■ Text extract
Writing prompts (Journaling).

  1. Name something you lost or gave away that can never be replaced.
  2. What 5 websites do you visit often, and why?
  3. Name a totally useless possession and how you came to acquire it.
  4. What music album would be used for a movie about your life?
  5. List your bad habits and/or addictions and what you have tried to rid yourself of them.
  6. If you could change one thing about yourself, what would it be, and what would you do if later on you changed your mind?
  7. What are your religious beliefs?  Have they changed, or have they always stayed the same?
  8. When was your last food craving, and what did you crave?
  9. Who was your first crush and what made them special?
  10. Name your most cherished childhood memory.
  11. Turn to an entry in your journal or diary from a year or more ago.  What has changed and what has stayed the same since then?
  12. What is one thing nobody knows about you because nobody ever cared to ask?
  13. Robert Frost write a poem titled The Road Not Taken.  Name a road you’ve always wanted to travel.  Where do you hope it takes you, and what might you see on the way?
  14. Name one thing you always wanted to do, but haven’t.  What has prevented you from doing it?
  15. Write about your first kiss.  Was it everything you wished or hoped it would be?
  16. What was the worst mistake or decision you have ever made in life?  What could you have done differently?
  17. What song was stuck in your head recently, and what were you doing at the time that made you think of it?
  18. Describe 5 things you want to see or do before it’s too late.
  19. Write about something you now know that you wish you knew earlier in life.  How could this knowledge have helped you?
  20. Write about your greatest fear.
  21. Name one thing you feel brings out the good in people.
  22. Describe a time in your life when everything turned out fine, despite the odds.
  23. If you invented a device that could fix one problem you are facing now, would you use it?  What problem would you like to solve?
  24. Write about the last time you spoke to your best friend.  What did you talk about?
  25. Describe a time you felt alone.
  26. Name something you found; what was it and where did you find it?
  27. What’s on your calendar for tomorrow?
  28. What is the most annoying sound you have ever heard?
  29. Describe your first job.
  30. What is the one thing you cannot live without?
  31. Quote the nicest thing anyone has ever said about you.
  32. Are you afraid of the dark?  Why or why not?
  33. Describe the longest amount of time you have ever been away from home.
  34. Write about a recent adventure or travels.
  35. Who did you idolize growing up?

■ Directive 1
In the listing below, turn the part that opens with the line containing "Given: Open the Lazyload dropdown" and closes with the line containing "pyautogui.click(x=318, y=24)" into a JSON list of strings, one string per line, leaving out blank lines.

■ Supplied records
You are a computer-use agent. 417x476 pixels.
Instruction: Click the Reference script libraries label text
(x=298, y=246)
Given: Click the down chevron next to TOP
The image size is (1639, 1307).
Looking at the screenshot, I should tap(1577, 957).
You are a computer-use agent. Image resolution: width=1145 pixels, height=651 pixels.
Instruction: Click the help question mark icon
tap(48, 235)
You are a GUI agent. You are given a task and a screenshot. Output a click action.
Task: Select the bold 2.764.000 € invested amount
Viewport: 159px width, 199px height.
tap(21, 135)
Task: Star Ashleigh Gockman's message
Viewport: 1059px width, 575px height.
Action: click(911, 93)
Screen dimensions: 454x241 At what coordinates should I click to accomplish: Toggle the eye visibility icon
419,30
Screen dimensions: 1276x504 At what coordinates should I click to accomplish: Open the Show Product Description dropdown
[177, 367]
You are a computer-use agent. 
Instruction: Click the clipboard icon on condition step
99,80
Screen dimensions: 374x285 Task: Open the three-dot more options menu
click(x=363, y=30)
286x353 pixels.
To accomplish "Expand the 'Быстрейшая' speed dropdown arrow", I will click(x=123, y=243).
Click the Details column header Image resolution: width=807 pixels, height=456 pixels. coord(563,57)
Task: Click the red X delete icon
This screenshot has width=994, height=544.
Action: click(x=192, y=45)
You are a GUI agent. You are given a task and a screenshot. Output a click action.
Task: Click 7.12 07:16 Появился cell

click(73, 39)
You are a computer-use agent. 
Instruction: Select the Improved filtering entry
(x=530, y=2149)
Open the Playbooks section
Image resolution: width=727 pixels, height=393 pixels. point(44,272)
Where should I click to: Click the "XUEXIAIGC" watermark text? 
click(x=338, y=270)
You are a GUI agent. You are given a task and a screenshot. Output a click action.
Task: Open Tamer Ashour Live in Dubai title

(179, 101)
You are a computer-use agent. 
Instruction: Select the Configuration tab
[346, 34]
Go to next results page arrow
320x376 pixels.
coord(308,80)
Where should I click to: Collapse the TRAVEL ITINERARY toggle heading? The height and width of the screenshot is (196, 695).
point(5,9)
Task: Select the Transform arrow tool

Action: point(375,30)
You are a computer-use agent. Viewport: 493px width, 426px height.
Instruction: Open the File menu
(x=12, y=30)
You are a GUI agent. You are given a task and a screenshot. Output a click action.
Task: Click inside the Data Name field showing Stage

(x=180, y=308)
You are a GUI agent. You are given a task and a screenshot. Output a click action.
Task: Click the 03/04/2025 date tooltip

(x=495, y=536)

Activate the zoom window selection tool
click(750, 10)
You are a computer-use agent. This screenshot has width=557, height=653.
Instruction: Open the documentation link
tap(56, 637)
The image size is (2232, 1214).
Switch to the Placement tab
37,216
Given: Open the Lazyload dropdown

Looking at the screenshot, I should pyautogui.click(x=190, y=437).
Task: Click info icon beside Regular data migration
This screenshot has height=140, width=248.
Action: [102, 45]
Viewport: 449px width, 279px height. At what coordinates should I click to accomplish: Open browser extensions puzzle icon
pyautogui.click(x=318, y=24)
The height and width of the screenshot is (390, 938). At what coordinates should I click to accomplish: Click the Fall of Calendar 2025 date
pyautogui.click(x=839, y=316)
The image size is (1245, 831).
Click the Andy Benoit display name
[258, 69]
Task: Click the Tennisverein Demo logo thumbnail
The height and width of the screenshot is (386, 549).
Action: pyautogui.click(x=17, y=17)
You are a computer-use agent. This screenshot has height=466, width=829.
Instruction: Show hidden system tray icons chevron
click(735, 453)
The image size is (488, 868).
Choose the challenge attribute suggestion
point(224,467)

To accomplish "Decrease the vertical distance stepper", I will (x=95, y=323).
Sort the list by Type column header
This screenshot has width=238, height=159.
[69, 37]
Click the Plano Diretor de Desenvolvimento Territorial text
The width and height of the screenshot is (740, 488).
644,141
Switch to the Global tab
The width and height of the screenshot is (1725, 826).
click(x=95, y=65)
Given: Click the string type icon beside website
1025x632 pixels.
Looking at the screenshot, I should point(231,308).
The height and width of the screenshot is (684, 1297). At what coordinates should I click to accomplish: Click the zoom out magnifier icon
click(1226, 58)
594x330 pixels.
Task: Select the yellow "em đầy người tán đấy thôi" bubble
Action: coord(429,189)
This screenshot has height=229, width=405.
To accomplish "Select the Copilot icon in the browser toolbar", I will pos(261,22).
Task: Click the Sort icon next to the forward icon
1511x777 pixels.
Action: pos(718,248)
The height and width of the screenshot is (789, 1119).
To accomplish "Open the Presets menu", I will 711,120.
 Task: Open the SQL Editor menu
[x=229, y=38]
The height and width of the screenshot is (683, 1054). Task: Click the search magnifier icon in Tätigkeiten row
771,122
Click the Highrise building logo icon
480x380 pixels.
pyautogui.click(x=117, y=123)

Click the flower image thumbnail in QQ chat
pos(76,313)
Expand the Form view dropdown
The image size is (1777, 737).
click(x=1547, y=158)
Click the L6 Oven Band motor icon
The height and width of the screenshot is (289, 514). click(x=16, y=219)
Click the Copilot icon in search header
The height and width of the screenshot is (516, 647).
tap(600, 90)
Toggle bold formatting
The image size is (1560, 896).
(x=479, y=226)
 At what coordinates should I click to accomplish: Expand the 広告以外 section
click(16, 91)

■ Directive 2
From the journaling prompts above, copy the part that opens with the words containing "15. Write about" and closes with "have helped you?".

■ Task result 1
[
  "Given: Open the Lazyload dropdown",
  "Looking at the screenshot, I should pyautogui.click(x=190, y=437).",
  "Task: Click info icon beside Regular data migration",
  "This screenshot has height=140, width=248.",
  "Action: [102, 45]",
  "Viewport: 449px width, 279px height. At what coordinates should I click to accomplish: Open browser extensions puzzle icon",
  "pyautogui.click(x=318, y=24)"
]

■ Task result 2
15. Write about your first kiss.  Was it everything you wished or hoped it would be?
  16. What was the worst mistake or decision you have ever made in life?  What could you have done differently?
  17. What song was stuck in your head recently, and what were you doing at the time that made you think of it?
  18. Describe 5 things you want to see or do before it’s too late.
  19. Write about something you now know that you wish you knew earlier in life.  How could this knowledge have helped you?